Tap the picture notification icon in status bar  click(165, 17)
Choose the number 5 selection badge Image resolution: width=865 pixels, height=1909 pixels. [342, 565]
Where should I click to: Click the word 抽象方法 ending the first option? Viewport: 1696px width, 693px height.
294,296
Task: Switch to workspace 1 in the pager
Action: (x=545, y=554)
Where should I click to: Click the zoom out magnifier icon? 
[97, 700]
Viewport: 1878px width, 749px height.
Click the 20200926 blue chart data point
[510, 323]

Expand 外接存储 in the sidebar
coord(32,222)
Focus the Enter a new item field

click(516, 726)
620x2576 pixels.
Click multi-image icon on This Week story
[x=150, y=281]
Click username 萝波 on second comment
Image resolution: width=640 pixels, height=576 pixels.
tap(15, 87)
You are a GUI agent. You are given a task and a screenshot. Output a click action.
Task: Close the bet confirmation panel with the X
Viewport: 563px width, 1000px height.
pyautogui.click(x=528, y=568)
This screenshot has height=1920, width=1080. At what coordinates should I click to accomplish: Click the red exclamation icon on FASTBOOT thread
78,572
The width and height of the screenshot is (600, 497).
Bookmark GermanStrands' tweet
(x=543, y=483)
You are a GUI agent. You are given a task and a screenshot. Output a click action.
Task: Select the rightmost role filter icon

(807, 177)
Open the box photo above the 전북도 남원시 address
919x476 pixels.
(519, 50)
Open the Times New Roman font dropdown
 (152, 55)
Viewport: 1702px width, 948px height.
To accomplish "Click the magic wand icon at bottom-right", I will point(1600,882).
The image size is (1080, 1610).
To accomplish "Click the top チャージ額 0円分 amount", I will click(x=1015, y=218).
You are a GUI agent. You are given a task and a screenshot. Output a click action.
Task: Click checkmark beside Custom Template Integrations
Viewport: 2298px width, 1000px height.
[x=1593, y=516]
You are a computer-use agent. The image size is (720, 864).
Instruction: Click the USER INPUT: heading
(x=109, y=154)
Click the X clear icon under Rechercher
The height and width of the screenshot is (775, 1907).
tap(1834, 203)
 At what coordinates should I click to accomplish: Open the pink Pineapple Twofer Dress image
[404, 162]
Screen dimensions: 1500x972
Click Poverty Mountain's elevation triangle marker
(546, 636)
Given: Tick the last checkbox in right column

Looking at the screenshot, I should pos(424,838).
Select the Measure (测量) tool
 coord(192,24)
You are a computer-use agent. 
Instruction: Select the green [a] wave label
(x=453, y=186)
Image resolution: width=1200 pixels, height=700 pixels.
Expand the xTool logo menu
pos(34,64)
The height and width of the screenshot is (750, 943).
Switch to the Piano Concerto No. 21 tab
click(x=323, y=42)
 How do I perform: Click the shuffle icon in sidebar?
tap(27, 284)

........

# WHAT THIS TASK INVOLVES:
If a line above holds the string "size", copy it out.

# TASK RESPONSE:
The image size is (1080, 1610).
You are a computer-use agent. The image size is (720, 864).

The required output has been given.